Die beiden ersten grundsätzlich massentauglichen Verfahren wurden 1839 von Louis Jacques Mandé Daguerre und William Henry Fox Talbot vorgestellt. Doch sowohl die Daguerreotypie als auch die Talbotypie wiesen so gravierende Nachteile auf, dass die Kollodium Nassplatte ab der Erfindung 1851 die Welt erobern konnte.
Bei der Daguerreotypie musste auf Silberplatten oder versilberten Platten fotografiert werden, die zum einen ihren Preis hatten und zum anderen an die 20 Minuten auf Hochglanz poliert werden mussten. Zudem war die Chemie vergleichsweise langsam und brachte lange Entwicklungszeiten mit sich und die Entwicklung erfolgte mich hochgiftigen Quecksilberdämpfen. Außerdem war es ein reiner Positivprozess. Man erhielt nur das eine Bild und konnte keine Abzüge davon fertigen.
Dies brachte die Talbotypie zustande, da hier direkt auf Papier fotografiert wurde. Mit Wachs durchsichtig gemacht, konnten Abzüge davon hergestellt werden, aber sie wiesen einen eklatanten Nachteil auf: Die Papierstruktur des Negativs war im Positiv sehr deutlich zu sehen. Ein weiterer Punkt, der das Verfahren für viele unattraktiv machte: Talbot hielt ein Patent darauf und jeder, der es nutzen wollte, musste Lizenzgebühren zahlen.
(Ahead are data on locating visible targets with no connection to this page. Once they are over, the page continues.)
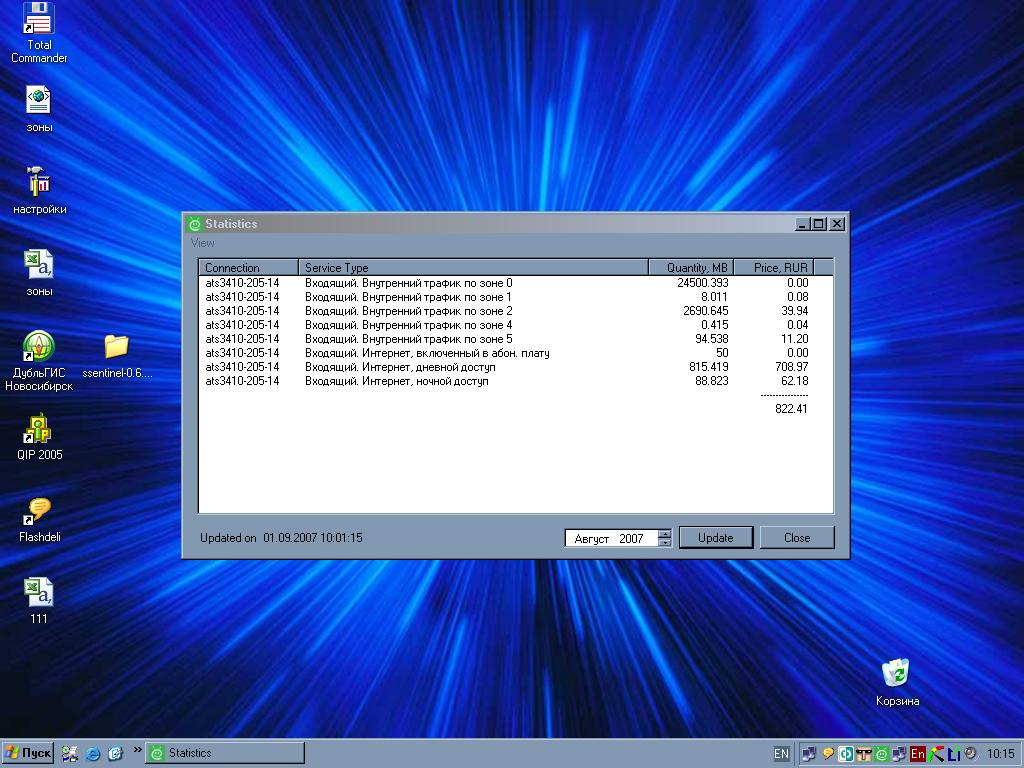Open the 111 spreadsheet file icon
The width and height of the screenshot is (1024, 768).
point(39,593)
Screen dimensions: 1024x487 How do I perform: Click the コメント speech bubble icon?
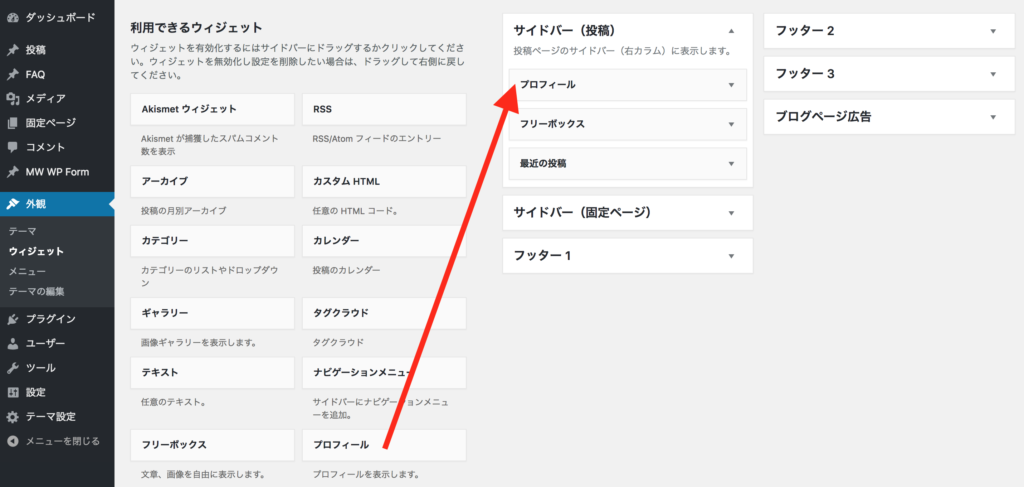point(12,147)
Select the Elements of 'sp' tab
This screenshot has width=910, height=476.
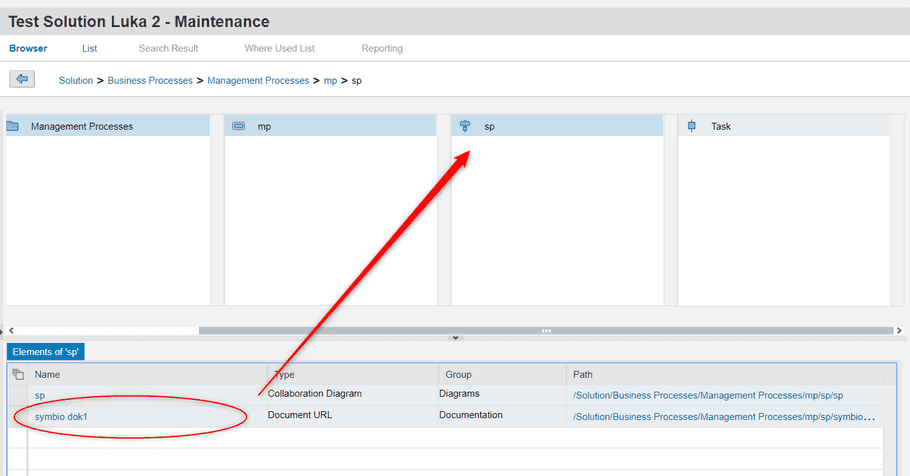[x=45, y=352]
Unabhängig voneinander erfanden Frederick Scott Archer und Gustave Le Gray die Kollodium Nassplatte, wobei Scott Archer die Technik inklusive der Formeln 1851 in der Zeitschrift „The Chemist“ veröffentlichte ohne ein Patent darauf anzumelden. Tabot, ganz der Geschäftsmann, prozessierte dagegen, da allein ihm das Negativprinzip zustehen würde, unterlag am Ende aber. Daguerre und Talbot starben dafür trotzdem als reiche Männer, während Scott Archer am Ende arm und vergessen war.
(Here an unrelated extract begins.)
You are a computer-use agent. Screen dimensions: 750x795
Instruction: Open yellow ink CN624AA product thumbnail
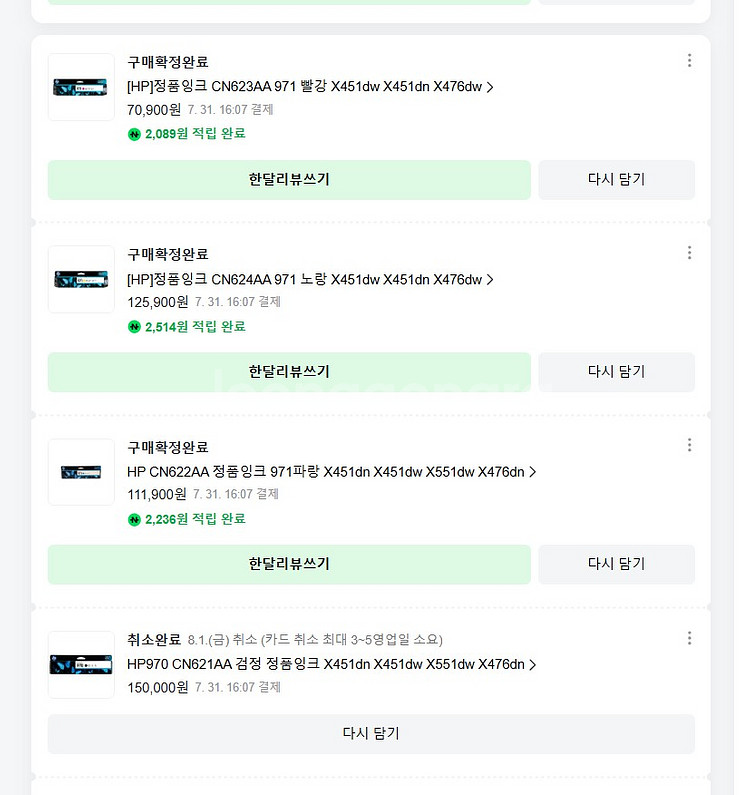[x=81, y=279]
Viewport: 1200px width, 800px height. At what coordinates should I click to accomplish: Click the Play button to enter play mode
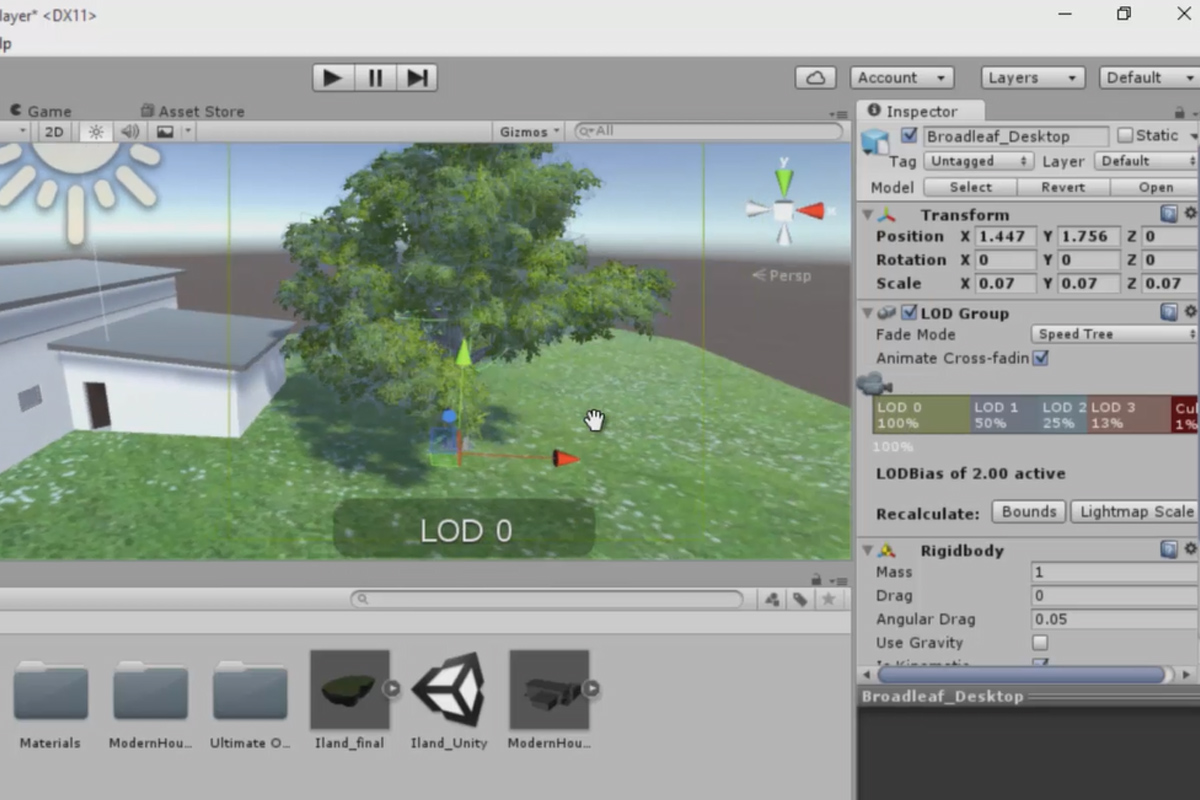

Kurz gesagt ging es bei der Kollodium Nassplatte darauf, dass ein Silberbild mittels einer Kollodium-Schicht auf einem Glasträger haftet. Durch die Glätte und Reinheit des Glases sind bei der Anfertigung von Kopien keine Strukturen wie bei der Talbotypie in der Kopie zu sehen. Zudem entwickelten Scott Archer und Peter Wickens Fry dank des Dunkelfeldprinzips das Kollodiumpositiv. Wurde ein nur schwach entwickeltes Negativ auf einer Glasscheibe schwarz hinterlegt, wirkt das Negativ wie ein Positiv. Daraus hat sich dann auch das Tintype entwickelt, wo direkt auf geschwärztem Eisen (heute Aluminium) fotografiert wird, was weniger fragil und deutlich günstiger als die Glasplatte war. Heute wird neben diesen Möglichkeiten auch gerne direkt auf geschwärztem Glas fotografiert.
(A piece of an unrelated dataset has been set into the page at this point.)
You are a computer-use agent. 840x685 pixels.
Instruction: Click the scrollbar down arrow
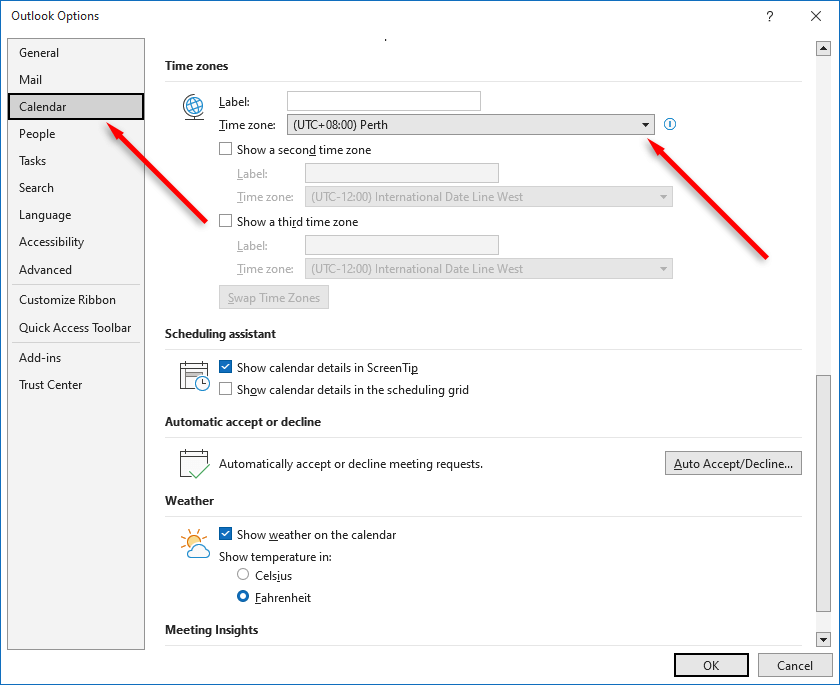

Ich möchte an dieser Stelle gar nicht genau ausführen, wie genau jeder Einzelschritt bei der Erstellung einer Nassplatte funktioniert. Ein wenig haben wir in der Folge 9 unseres Podcasts vom Studio Kreativkommune beschrieben, wo wir uns mit dem österreichischen Nassplattenfotografen Markus Hofstätter unterhalten haben. Zudem gibt es ein deutschsprachiges Lehrbuch (Amazon-Partnerlink) und wir empfehlen eh, bei einem Fotografen, der mit Kollodium Nassplatte arbeitet, einen Kurs zu buchen oder zumindest über dessen Schulter zu schauen. Inzwischen findet sich fast in jeder Region einer. Hier in Kiel / Schleswig-Holstein könnt ihr es bei mir machen, in Hamburg z.B. bei Oliver Rolf, in Berlin beim Central Valley Project oder Christian Klant und in Österreich beispielsweise bei Markus Hofstätter. Die Technik ist so voller Tücken und Fallstricke, es sind handwerkliche Griffe und Kniffe dabei und man braucht so viel als Grundausrüstung, dass es in jedem Falle sinnvoll wäre, erstmal zu schauen, ob man sich wirklich dauerhaft damit beschäftigen möchte. Ein Kurs ist da sinnvoller investiertes Geld, als wenn man das in unzähligen Fehlversuchen und ggf. falschem Equipment versenken würde.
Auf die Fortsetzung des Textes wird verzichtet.